The LA Times ran an editorial, noting, “It was about incumbent Alex Villanueva, a man who in his tumultuous four years as leader of the nation’s largest sheriff’s department has oscillated between goofy caricature and dangerous loose cannon.

“In an era of pandemic lockdowns, racial justice protests, increasing violence and attacks against democracy, precisely when Los Angeles County most needed a mature and reassuring public safety official, Villanueva was just another barrel of gasoline on a smoldering fire. His tenure is a virtual how-not-to handbook for leadership.”

As Bolts put it, “Los Angeles County Sheriff Alex Villanueva has made a national name for himself as a swaggering, autocratic leader hostile to any challenge, however minor, to his power. He has alternately denied the existence of the murderous deputy gangs that plague his department, and said he’s neutralized them. Under Villanueva, the department covered up at least one incident of deputy violence against someone in custody.

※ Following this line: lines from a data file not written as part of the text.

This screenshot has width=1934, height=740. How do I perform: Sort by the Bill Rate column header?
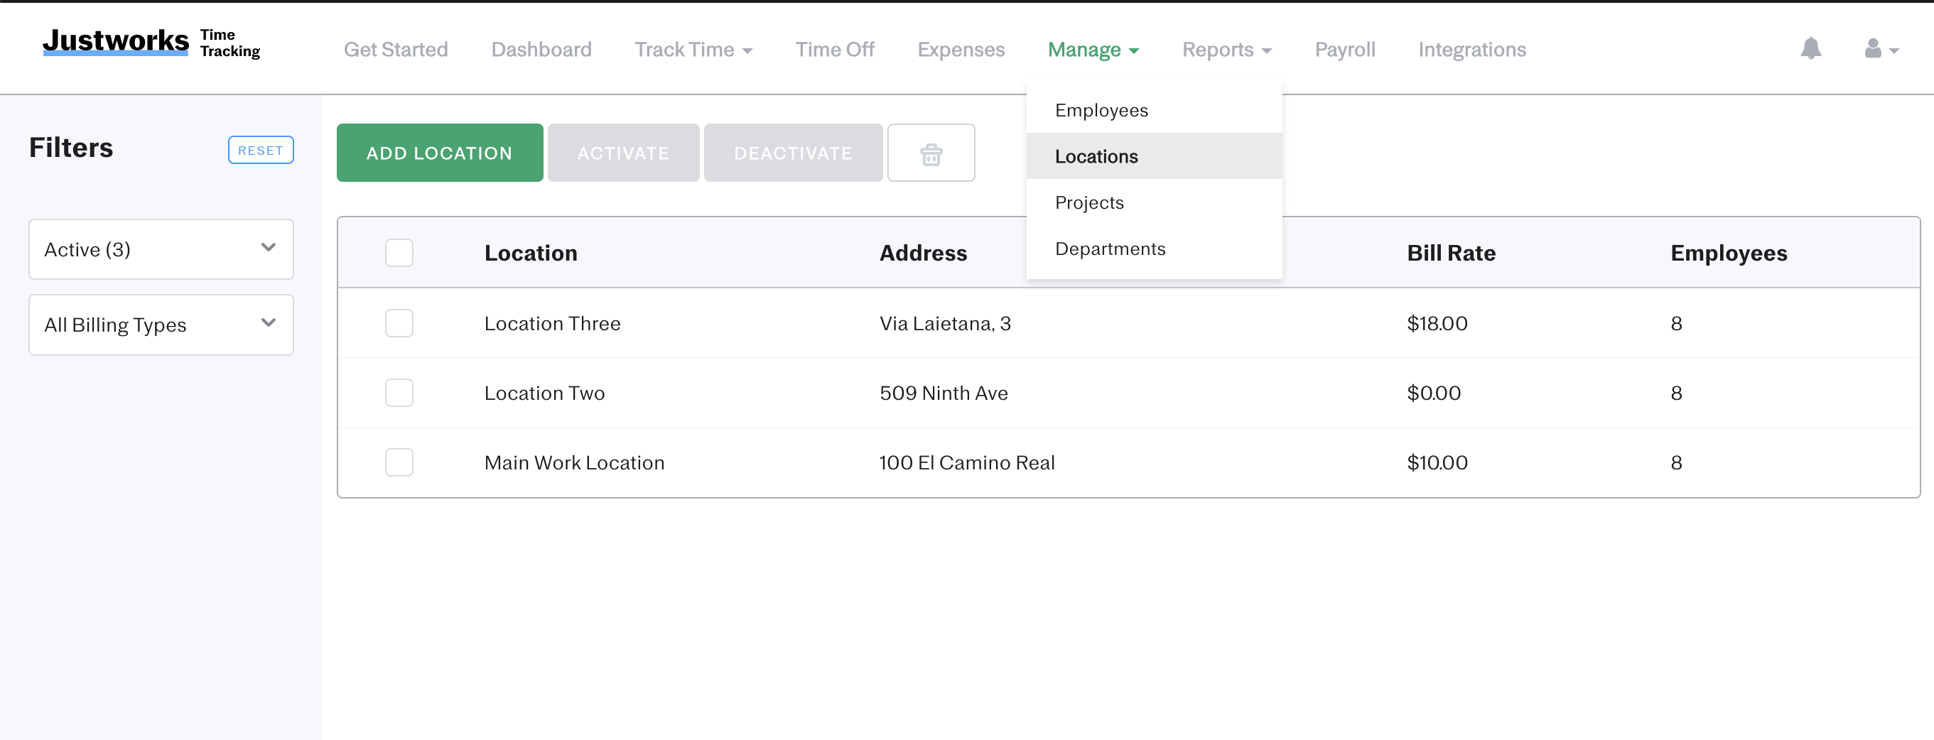tap(1451, 253)
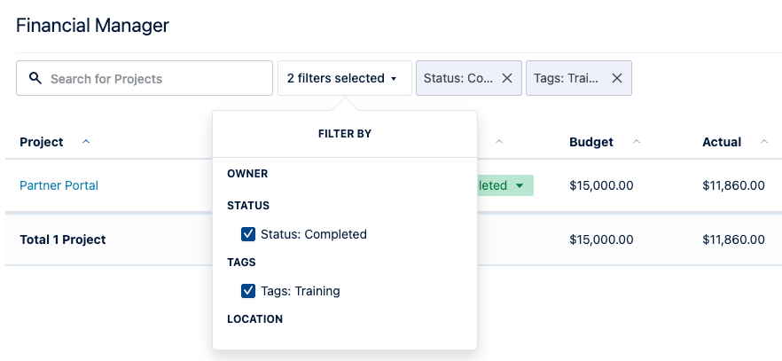This screenshot has height=361, width=782.
Task: Click the sort arrow beside the Budget header
Action: pos(637,142)
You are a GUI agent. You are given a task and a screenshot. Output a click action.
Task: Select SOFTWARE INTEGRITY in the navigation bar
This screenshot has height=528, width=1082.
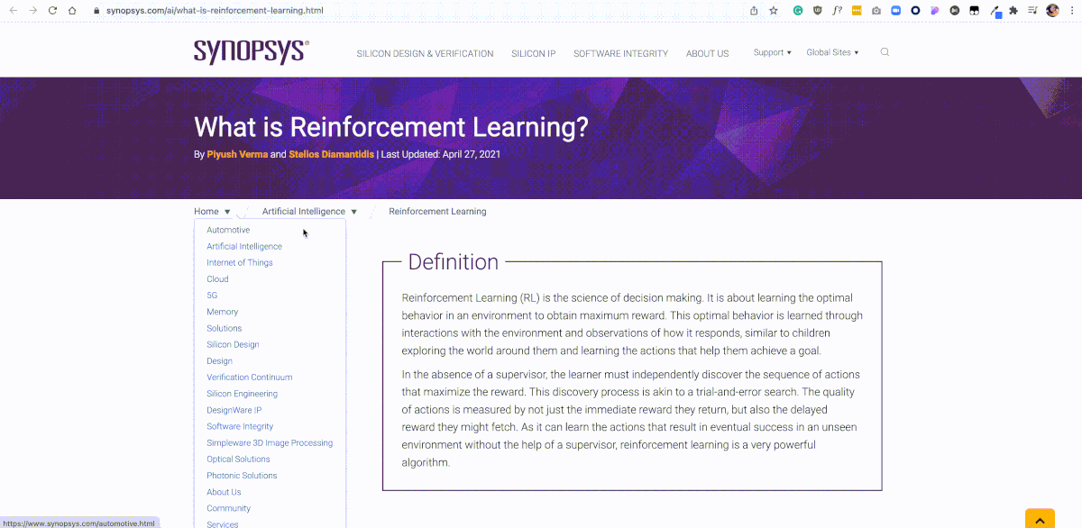620,53
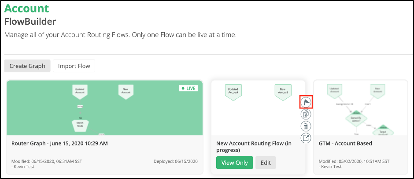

He has defied subpoenas from an oversight commission established by LA County’s governing body, the five-member Board of Supervisors. He has bullied and maligned those who question his authority: suggesting that the supervisors, all women, needed to be “taken to the shed and they need to be beat down so they start doing their job”; calling LA County’s Inspector General a Holocaust denier; and threatening to use the power of his agency to investigate a LA Times reporter assigned to cover his department. Most gravely, Villanueva has presided over a force that has killed dozens of civilians, and a jail system, the largest in the county, in which 55 people alone died in 2021. An exhaustive list of scandals and abuses could fill a book.”

Anne Irwin, Founder and Executive Director of Smart Justice California, which played a leading role in the efforts to unseat Villanueva in both the June primary and November runoff election, issued a statement noting, “Angelenos soundly rejected the culture of violence, unconstitutional policing, impunity, and intimidation that Sheriff Alex Villanueva has fomented over the past few years. Instead, voters overwhelmingly embraced reform candidate Robert Luna.”

She continued, “Villanueva’s dramatic defeat is not only a stinging rebuke of a law enforcement officer who viewed himself as above the law, but also a rebuke of the Trumpian, ‘law-and-order’ politics he sought to weaponize against widely-supported justice reforms. “

Irwin concluded, “Although the fear-mongering rhetoric on crime reached a fever pitch in LA and other state and national races in the months leading up to the election, the draconian anti-reform wave that Villanueva and other candidates were hoping to ride never materialized. On the contrary, voter support for law enforcement accountability and for reimagining our criminal legal system continues – and it is on full display in Los Angeles.”

For his part, Luna said in a statement that his victory signaled “a clear mandate to bring new leadership and accountability to the Sheriff’s Department.

“I look forward to working with the talented and courageous sworn and professional staff of the Sheriff’s Department who are dedicated to keeping our communities safe,” he said.

The LA Times breathed a sigh of relief noting, “Candidates with more popular appeal and more talent than Villanueva could pose an even more serious danger, and any number of charlatans better attuned to Los Angeles might have won reelection. Villanueva’s ineptitude helped the county dodge a bullet.”

On the other hand, “Luna’s talent is of a different nature. As an appointed police chief in Long Beach, he’s used to working with others to achieve common public safety goals, and as a former police officer he respects a chain of command.”

However, they warn, “But L.A. County residents should harbor no illusions that, with Luna in and Villanueva gone, everything at the Sheriff’s Department will now neatly fall into place. Luna will have a bigger task than just leading the department. He must rescue it, perhaps even reinvent it.”

They conclude, “Luna has done L.A. County a great public service by challenging Villanueva. He will need to call on all his leadership skills and experience to navigate the difficult tasks ahead.”

About The Author

David Greenwald is the founder, editor, and executive director of the Davis Vanguard. He founded the Vanguard in 2006. David Greenwald moved to Davis in 1996 to attend Graduate School at UC Davis in Political Science. He lives in South Davis with his wife Cecilia Escamilla Greenwald and three children.